__WHAT THIS TASK INVOLVES__: Rewrite the material below as a JSON list of strings, with one string for each line and blank lines omitted.

__DATASET ENTRIES__:
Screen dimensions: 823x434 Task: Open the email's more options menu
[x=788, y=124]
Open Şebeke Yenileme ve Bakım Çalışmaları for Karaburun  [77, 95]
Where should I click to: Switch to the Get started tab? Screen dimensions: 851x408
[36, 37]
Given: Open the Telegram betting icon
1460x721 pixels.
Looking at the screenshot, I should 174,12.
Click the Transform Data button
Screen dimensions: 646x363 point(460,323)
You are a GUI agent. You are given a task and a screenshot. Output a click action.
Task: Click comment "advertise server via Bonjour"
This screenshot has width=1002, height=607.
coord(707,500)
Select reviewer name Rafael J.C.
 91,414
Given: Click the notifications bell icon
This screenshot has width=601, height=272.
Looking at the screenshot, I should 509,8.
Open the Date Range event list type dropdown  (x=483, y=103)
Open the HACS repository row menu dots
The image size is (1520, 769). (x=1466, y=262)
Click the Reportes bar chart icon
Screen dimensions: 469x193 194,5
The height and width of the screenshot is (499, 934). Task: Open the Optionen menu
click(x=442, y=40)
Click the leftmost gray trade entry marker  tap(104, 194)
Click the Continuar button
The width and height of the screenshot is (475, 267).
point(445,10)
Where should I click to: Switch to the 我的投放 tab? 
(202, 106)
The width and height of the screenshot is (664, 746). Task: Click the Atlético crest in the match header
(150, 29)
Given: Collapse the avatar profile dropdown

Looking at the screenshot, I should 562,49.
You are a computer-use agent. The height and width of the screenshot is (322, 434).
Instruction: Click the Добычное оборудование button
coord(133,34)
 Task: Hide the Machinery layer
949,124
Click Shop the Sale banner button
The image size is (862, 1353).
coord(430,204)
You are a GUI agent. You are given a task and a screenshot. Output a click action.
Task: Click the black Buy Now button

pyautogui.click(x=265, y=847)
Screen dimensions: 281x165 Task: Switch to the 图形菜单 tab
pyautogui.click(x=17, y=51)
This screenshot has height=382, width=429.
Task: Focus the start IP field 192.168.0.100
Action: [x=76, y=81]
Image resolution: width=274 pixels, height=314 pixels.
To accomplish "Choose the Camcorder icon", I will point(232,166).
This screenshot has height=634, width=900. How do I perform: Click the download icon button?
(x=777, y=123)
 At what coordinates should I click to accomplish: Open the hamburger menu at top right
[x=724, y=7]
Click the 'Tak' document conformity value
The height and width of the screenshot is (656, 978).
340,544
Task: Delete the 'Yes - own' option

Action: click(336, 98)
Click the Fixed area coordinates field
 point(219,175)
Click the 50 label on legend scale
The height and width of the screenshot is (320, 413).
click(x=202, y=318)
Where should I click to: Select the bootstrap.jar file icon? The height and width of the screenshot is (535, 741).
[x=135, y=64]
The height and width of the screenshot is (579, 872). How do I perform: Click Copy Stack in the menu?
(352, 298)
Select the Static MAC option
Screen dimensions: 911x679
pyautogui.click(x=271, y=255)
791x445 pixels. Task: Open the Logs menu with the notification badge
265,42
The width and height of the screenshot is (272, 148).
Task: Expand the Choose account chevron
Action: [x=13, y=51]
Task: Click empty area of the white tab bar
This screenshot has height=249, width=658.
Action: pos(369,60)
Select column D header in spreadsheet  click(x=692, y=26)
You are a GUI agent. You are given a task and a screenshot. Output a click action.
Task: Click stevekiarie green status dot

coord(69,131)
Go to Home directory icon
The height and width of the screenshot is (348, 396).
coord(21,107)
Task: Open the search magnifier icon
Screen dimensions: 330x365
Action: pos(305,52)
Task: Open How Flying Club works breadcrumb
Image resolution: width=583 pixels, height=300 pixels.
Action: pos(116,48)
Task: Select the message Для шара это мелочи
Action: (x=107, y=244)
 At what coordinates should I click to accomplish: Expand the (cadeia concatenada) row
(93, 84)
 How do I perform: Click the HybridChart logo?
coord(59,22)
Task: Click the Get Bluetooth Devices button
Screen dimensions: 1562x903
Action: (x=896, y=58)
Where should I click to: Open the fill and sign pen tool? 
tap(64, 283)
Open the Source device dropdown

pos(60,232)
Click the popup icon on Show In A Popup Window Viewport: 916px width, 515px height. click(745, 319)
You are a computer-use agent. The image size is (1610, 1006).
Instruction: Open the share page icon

__SOLUTION TO THIS PROBLEM__:
[
  "Screen dimensions: 823x434 Task: Open the email's more options menu",
  "[x=788, y=124]",
  "Open Şebeke Yenileme ve Bakım Çalışmaları for Karaburun  [77, 95]",
  "Where should I click to: Switch to the Get started tab? Screen dimensions: 851x408",
  "[36, 37]",
  "Given: Open the Telegram betting icon",
  "1460x721 pixels.",
  "Looking at the screenshot, I should 174,12.",
  "Click the Transform Data button",
  "Screen dimensions: 646x363 point(460,323)",
  "You are a GUI agent. You are given a task and a screenshot. Output a click action.",
  "Task: Click comment \"advertise server via Bonjour\"",
  "This screenshot has width=1002, height=607.",
  "coord(707,500)",
  "Select reviewer name Rafael J.C.",
  " 91,414",
  "Given: Click the notifications bell icon",
  "This screenshot has width=601, height=272.",
  "Looking at the screenshot, I should 509,8.",
  "Open the Date Range event list type dropdown  (x=483, y=103)",
  "Open the HACS repository row menu dots",
  "The image size is (1520, 769). (x=1466, y=262)",
  "Click the Reportes bar chart icon",
  "Screen dimensions: 469x193 194,5",
  "The height and width of the screenshot is (499, 934). Task: Open the Optionen menu",
  "click(x=442, y=40)",
  "Click the leftmost gray trade entry marker  tap(104, 194)",
  "Click the Continuar button",
  "The width and height of the screenshot is (475, 267).",
  "point(445,10)",
  "Where should I click to: Switch to the 我的投放 tab? ",
  "(202, 106)",
  "The width and height of the screenshot is (664, 746). Task: Click the Atlético crest in the match header",
  "(150, 29)",
  "Given: Collapse the avatar profile dropdown",
  "Looking at the screenshot, I should 562,49.",
  "You are a computer-use agent. The height and width of the screenshot is (322, 434).",
  "Instruction: Click the Добычное оборудование button",
  "coord(133,34)",
  " Task: Hide the Machinery layer",
  "949,124",
  "Click Shop the Sale banner button",
  "The image size is (862, 1353).",
  "coord(430,204)",
  "You are a GUI agent. You are given a task and a screenshot. Output a click action.",
  "Task: Click the black Buy Now button",
  "pyautogui.click(x=265, y=847)",
  "Screen dimensions: 281x165 Task: Switch to the 图形菜单 tab",
  "pyautogui.click(x=17, y=51)",
  "This screenshot has height=382, width=429.",
  "Task: Focus the start IP field 192.168.0.100",
  "Action: [x=76, y=81]",
  "Image resolution: width=274 pixels, height=314 pixels.",
  "To accomplish \"Choose the Camcorder icon\", I will point(232,166).",
  "This screenshot has height=634, width=900. How do I perform: Click the download icon button?",
  "(x=777, y=123)",
  " At what coordinates should I click to accomplish: Open the hamburger menu at top right",
  "[x=724, y=7]",
  "Click the 'Tak' document conformity value",
  "The height and width of the screenshot is (656, 978).",
  "340,544",
  "Task: Delete the 'Yes - own' option",
  "Action: click(336, 98)",
  "Click the Fixed area coordinates field",
  " point(219,175)",
  "Click the 50 label on legend scale",
  "The height and width of the screenshot is (320, 413).",
  "click(x=202, y=318)",
  "Where should I click to: Select the bootstrap.jar file icon? The height and width of the screenshot is (535, 741).",
  "[x=135, y=64]",
  "The height and width of the screenshot is (579, 872). How do I perform: Click Copy Stack in the menu?",
  "(352, 298)",
  "Select the Static MAC option",
  "Screen dimensions: 911x679",
  "pyautogui.click(x=271, y=255)",
  "791x445 pixels. Task: Open the Logs menu with the notification badge",
  "265,42",
  "The width and height of the screenshot is (272, 148).",
  "Task: Expand the Choose account chevron",
  "Action: [x=13, y=51]",
  "Task: Click empty area of the white tab bar",
  "This screenshot has height=249, width=658.",
  "Action: pos(369,60)",
  "Select column D header in spreadsheet  click(x=692, y=26)",
  "You are a GUI agent. You are given a task and a screenshot. Output a click action.",
  "Task: Click stevekiarie green status dot",
  "coord(69,131)",
  "Go to Home directory icon",
  "The height and width of the screenshot is (348, 396).",
  "coord(21,107)",
  "Task: Open the search magnifier icon",
  "Screen dimensions: 330x365",
  "Action: pos(305,52)",
  "Task: Open How Flying Club works breadcrumb",
  "Image resolution: width=583 pixels, height=300 pixels.",
  "Action: pos(116,48)",
  "Task: Select the message Для шара это мелочи",
  "Action: (x=107, y=244)",
  " At what coordinates should I click to accomplish: Expand the (cadeia concatenada) row",
  "(93, 84)",
  " How do I perform: Click the HybridChart logo?",
  "coord(59,22)",
  "Task: Click the Get Bluetooth Devices button",
  "Screen dimensions: 1562x903",
  "Action: (x=896, y=58)",
  "Where should I click to: Open the fill and sign pen tool? ",
  "tap(64, 283)",
  "Open the Source device dropdown",
  "pos(60,232)",
  "Click the popup icon on Show In A Popup Window Viewport: 916px width, 515px height. click(745, 319)",
  "You are a computer-use agent. The image size is (1610, 1006).",
  "Instruction: Open the share page icon"
]